Cuban Tile With Islam Influence

FF sent me a ceramic tile, framed, with a delicate pastel decoration of stylized flowing foliage in a vase. This Persian symbol for the Tree of Life offers connections between earth and heaven, the afterlife, and potential to burst into life. The flowers are the blessings of paradise, tranquility, fertility. The tree is cypress, the symbol of immortality. Note the pastel palette: light blue, green, and pink in Persian art suggest the tranquil side of Nature. The tree suggests abundance, prosperity and divine gifts. This image offers a power that spans centuries and continents, FF. The spark behind this work demonstrates the cross fertilization of cultures, something you didn’t expect to find at Goodwill.

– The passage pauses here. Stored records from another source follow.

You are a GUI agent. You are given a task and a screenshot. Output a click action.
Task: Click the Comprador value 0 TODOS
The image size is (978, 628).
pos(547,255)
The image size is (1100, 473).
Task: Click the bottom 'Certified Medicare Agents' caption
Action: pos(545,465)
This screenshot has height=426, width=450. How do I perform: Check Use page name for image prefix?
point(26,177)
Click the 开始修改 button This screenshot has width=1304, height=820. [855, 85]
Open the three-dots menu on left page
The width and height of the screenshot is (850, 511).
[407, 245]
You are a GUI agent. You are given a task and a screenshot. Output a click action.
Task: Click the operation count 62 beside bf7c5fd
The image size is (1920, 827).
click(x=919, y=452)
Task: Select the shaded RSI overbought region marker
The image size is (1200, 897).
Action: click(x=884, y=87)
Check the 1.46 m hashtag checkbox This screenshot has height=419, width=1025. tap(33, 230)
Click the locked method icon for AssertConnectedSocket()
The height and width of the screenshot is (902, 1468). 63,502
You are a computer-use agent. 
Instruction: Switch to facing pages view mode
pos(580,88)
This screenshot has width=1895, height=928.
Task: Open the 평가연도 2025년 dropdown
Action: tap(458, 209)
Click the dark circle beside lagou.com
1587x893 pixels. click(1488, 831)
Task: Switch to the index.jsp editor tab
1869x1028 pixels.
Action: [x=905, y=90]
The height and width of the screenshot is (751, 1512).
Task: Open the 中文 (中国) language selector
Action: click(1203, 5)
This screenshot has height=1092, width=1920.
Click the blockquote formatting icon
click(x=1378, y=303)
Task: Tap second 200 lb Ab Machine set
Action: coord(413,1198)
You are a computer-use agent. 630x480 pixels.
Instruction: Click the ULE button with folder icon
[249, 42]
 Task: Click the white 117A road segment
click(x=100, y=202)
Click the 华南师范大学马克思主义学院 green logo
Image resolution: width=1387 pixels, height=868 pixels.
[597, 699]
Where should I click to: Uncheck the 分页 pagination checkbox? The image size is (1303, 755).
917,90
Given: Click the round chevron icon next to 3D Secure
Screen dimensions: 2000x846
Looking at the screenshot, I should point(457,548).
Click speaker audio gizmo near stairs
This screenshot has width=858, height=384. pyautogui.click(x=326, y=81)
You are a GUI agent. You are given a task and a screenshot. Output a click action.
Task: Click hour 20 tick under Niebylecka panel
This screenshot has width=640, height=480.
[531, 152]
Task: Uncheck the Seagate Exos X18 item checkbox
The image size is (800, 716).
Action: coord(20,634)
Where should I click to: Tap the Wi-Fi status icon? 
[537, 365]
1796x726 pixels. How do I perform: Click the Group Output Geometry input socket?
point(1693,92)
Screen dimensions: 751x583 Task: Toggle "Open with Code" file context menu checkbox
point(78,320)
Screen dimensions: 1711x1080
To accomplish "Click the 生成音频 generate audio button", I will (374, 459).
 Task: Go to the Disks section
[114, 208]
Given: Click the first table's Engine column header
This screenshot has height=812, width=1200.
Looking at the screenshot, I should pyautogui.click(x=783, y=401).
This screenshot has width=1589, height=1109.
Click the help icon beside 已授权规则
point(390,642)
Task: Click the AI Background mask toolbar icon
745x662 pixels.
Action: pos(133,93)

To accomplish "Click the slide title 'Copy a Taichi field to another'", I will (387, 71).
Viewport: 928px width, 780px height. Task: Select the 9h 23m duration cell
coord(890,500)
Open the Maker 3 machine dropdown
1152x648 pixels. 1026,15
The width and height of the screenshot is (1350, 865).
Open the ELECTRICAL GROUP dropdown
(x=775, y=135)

Google Image Search gave amusing comparisons with other tiles in other places in the world. The tool showed me similar tiles in the UK’s Royal Collections Trust and tiles at a palace in Cuba, as well as the Wiki page of an artisan named Mohamed Boumehdi in Algeria. What do all these references have in common with this three by two foot tile at the Goodwill Thrift last week?

The Culture of al-Andalus

For seven centuries the Iberian peninsula and Islamic culture were inseparable. When Columbus arrived on Cuba on October 28, 1492 he claimed that Caribbean Island for Spain. A few months before Columbus landed, the mighty Granada, the last Muslim State in the Iberian peninsula, fell under the forces of the Spanish Christian monarchy. For seven centuries, Arab architecture, art, and artifacts, dance, and design shaped the Spanish diaspora. We see it on our streets here in Santa Barbara. The influence is a direct reference to Mudejar architecture of the Iberian Peninsula, tall arched doorways, courtyards, fountains, tilled walls….we know them well.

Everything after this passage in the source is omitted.